PROBLEM => Your answer must consist solely of the line containing "The width and height of the screenshot is (838, 744)." and each line after it through the end of the data, copied exactly.

--- START ---

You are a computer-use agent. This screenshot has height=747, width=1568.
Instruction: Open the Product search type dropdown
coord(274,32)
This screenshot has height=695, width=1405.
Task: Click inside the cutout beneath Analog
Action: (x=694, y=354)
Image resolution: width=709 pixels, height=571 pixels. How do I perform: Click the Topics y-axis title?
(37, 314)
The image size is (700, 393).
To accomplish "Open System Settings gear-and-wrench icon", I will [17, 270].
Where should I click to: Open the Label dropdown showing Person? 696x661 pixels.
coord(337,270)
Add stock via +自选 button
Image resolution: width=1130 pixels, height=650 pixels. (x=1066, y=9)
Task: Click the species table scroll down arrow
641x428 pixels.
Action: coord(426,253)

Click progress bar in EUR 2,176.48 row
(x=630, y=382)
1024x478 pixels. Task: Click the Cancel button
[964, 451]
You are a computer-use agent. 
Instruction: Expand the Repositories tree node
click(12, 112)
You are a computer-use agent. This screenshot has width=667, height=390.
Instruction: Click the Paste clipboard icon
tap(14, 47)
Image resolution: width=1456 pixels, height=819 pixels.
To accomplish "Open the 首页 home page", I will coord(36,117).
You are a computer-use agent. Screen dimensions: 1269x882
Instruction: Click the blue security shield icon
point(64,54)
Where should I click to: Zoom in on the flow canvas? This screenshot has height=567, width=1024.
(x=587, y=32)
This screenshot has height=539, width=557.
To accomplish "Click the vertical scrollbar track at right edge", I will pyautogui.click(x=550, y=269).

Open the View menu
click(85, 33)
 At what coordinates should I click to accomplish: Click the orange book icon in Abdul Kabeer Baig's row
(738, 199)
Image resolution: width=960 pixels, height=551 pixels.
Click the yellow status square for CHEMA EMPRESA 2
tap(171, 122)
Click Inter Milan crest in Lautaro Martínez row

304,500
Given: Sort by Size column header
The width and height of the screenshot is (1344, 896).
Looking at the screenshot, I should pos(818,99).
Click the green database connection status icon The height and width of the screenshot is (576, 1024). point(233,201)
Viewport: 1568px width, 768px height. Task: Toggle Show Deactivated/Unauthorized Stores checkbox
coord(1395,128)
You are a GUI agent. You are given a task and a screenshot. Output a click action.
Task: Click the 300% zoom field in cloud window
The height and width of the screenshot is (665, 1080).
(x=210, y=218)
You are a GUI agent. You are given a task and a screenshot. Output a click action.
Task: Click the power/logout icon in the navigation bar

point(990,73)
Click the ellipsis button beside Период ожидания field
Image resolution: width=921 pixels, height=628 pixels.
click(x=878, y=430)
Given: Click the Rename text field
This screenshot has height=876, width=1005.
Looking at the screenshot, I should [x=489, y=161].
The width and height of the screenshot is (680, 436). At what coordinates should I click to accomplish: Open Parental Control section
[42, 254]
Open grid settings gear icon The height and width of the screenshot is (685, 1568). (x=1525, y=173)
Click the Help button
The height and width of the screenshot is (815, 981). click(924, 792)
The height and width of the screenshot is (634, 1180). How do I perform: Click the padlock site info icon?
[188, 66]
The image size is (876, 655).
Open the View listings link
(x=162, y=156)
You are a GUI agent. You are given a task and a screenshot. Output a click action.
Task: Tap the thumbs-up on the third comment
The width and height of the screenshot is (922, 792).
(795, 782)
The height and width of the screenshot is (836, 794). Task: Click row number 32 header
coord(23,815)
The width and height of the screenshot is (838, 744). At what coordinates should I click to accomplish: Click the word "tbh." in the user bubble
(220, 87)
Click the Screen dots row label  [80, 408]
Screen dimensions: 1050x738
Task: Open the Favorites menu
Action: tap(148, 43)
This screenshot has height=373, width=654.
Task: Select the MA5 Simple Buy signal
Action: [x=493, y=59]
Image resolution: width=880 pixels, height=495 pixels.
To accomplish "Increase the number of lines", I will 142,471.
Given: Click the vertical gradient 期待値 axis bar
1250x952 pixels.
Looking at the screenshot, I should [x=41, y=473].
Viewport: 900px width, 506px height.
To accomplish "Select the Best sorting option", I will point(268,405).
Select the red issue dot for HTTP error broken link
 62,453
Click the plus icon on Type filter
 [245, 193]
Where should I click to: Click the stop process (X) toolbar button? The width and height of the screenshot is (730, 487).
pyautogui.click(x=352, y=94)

--- END ---

ANSWER TO THE EXERCISE =>
The width and height of the screenshot is (838, 744). At what coordinates should I click to accomplish: Click the word "tbh." in the user bubble
(220, 87)
Click the Screen dots row label  [80, 408]
Screen dimensions: 1050x738
Task: Open the Favorites menu
Action: tap(148, 43)
This screenshot has height=373, width=654.
Task: Select the MA5 Simple Buy signal
Action: [x=493, y=59]
Image resolution: width=880 pixels, height=495 pixels.
To accomplish "Increase the number of lines", I will 142,471.
Given: Click the vertical gradient 期待値 axis bar
1250x952 pixels.
Looking at the screenshot, I should [x=41, y=473].
Viewport: 900px width, 506px height.
To accomplish "Select the Best sorting option", I will point(268,405).
Select the red issue dot for HTTP error broken link
 62,453
Click the plus icon on Type filter
 [245, 193]
Where should I click to: Click the stop process (X) toolbar button? The width and height of the screenshot is (730, 487).
pyautogui.click(x=352, y=94)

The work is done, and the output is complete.